Dopamine D2-Subtype Receptors Outside the Blood-Brain Barrier Mediate Enhancement of Mesolimbic Dopamine Release and Conditioned Place Preference by Intravenous Dopamine

Abstract

Dopamine (DA) is a cell-signaling molecule that does not readily cross the blood-brain barrier. Despite this, peripherally administered DA enhances DA levels in the nucleus accumbens and alters DA-related behaviors. This study was designed to investigate whether DA subtype-2 receptors are involved in the enhancement of nucleus accumbens (NAc) DA levels elicited by intravenous DA administration.

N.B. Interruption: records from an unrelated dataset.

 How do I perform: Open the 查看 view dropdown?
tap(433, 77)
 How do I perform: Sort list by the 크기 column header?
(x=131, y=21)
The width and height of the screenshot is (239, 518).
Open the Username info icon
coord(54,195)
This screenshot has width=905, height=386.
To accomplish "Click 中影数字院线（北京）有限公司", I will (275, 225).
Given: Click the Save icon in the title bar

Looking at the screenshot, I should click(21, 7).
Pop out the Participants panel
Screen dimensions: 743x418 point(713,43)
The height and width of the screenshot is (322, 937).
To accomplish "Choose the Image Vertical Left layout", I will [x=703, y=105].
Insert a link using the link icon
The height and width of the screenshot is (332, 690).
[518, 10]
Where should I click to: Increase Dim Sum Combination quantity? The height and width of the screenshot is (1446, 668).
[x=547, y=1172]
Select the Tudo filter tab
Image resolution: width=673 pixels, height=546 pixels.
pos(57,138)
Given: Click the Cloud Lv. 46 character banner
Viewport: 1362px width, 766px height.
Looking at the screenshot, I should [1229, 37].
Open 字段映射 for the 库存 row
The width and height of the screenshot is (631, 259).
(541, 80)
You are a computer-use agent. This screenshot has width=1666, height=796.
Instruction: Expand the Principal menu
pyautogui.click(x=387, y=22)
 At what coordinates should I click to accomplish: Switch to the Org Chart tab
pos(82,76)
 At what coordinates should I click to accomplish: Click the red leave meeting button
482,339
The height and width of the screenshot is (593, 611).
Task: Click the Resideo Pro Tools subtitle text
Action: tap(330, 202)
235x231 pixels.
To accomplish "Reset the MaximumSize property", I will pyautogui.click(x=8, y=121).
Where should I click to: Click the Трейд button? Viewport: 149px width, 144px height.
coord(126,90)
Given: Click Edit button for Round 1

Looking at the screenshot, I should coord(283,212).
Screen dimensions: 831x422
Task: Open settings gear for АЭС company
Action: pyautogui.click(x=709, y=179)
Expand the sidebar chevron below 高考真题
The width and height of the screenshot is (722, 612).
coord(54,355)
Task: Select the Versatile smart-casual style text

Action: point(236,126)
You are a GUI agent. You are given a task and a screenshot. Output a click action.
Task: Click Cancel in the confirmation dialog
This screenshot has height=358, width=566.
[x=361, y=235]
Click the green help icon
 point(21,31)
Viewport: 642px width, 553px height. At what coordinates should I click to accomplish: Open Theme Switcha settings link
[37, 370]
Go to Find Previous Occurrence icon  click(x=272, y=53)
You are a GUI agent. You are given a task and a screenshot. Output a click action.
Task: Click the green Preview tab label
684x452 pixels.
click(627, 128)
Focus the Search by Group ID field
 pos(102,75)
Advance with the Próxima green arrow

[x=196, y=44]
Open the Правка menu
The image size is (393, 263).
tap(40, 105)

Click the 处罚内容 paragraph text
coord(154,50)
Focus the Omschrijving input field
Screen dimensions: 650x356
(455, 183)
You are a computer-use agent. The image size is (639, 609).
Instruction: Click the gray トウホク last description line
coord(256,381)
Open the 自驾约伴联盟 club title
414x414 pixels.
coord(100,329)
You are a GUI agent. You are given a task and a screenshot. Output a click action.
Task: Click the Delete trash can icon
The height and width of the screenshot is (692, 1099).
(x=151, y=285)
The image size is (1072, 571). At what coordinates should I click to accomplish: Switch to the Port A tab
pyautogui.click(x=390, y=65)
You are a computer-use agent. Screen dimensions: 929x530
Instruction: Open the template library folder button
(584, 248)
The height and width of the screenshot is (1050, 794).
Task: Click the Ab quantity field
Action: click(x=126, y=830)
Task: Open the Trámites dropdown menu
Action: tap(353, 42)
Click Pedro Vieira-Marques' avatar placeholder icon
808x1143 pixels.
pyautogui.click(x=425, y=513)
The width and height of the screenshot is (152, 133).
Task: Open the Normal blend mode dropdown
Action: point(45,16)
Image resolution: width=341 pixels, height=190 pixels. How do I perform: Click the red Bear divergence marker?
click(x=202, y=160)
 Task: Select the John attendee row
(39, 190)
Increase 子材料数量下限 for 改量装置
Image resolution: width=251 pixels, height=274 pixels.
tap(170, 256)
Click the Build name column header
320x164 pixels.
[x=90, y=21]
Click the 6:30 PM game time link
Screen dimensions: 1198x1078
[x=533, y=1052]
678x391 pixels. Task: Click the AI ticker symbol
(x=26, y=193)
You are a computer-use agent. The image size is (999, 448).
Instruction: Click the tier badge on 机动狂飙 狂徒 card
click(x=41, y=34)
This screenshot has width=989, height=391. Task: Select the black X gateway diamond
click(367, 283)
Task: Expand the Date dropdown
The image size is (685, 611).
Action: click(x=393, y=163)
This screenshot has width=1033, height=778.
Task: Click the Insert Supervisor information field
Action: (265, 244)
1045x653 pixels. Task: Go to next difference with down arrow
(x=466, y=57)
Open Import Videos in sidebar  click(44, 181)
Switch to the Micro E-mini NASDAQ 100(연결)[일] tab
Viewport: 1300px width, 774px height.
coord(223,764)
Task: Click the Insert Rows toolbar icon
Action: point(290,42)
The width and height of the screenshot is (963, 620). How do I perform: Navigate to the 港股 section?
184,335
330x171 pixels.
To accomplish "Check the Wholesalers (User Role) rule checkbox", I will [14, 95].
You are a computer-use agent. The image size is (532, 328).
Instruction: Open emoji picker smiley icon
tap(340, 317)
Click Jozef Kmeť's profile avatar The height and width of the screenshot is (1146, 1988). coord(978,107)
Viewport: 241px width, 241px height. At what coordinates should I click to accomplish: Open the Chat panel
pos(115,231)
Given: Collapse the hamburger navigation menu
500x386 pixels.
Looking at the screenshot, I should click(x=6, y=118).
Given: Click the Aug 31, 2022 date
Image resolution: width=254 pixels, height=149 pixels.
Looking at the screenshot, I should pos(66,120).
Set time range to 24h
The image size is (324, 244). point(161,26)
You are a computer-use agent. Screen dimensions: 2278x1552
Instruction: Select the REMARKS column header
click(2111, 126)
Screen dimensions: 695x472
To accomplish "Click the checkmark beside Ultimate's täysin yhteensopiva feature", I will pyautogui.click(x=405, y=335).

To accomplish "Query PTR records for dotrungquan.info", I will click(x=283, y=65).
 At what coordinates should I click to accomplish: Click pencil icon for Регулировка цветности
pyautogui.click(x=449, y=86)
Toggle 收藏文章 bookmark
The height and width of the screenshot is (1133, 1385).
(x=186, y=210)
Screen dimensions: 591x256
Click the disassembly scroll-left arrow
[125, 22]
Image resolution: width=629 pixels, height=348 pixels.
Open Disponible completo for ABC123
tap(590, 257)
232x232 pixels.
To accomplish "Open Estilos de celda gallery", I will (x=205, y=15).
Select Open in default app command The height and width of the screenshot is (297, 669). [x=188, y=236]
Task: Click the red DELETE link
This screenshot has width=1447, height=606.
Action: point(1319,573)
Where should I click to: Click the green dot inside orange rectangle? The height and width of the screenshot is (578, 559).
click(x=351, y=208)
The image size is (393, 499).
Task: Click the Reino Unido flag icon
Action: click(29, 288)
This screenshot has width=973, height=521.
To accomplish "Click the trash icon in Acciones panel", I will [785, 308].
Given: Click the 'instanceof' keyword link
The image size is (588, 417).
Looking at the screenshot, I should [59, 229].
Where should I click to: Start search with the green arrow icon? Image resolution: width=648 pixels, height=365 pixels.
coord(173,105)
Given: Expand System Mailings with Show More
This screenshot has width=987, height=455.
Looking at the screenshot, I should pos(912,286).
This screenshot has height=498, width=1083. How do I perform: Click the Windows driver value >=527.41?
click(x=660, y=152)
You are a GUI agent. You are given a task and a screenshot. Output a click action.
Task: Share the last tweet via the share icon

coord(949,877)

This was accomplished by using microdialysis in the NAc and extracellular single unit recordings of putative DA neurons in the ventral tegmental area (VTA). Additionally, the reinforcing properties of intravenous DA were investigated using a place conditioning paradigm and the effects of intravenous DA on ultrasonic vocalizations were assessed. Following administration of intravenous dopamine, the firing rate of putative DA neurons in the VTA displayed a biphasic response and DA levels in the nucleus accumbens were enhanced. Pretreatment with domperidone, a peripheral-only DA D2 receptor (D2R) antagonist, reduced intravenous DA mediated increases in VTA DA neuron activity and NAc DA levels. Pretreatment with phentolamine, a peripheral α-adrenergic receptor antagonist, did not alter the effects of IV DA on mesolimbic DA neurotransmission. These results provide evidence for peripheral D2R mediation of the effects of intravenous DA on mesolimbic DA signaling.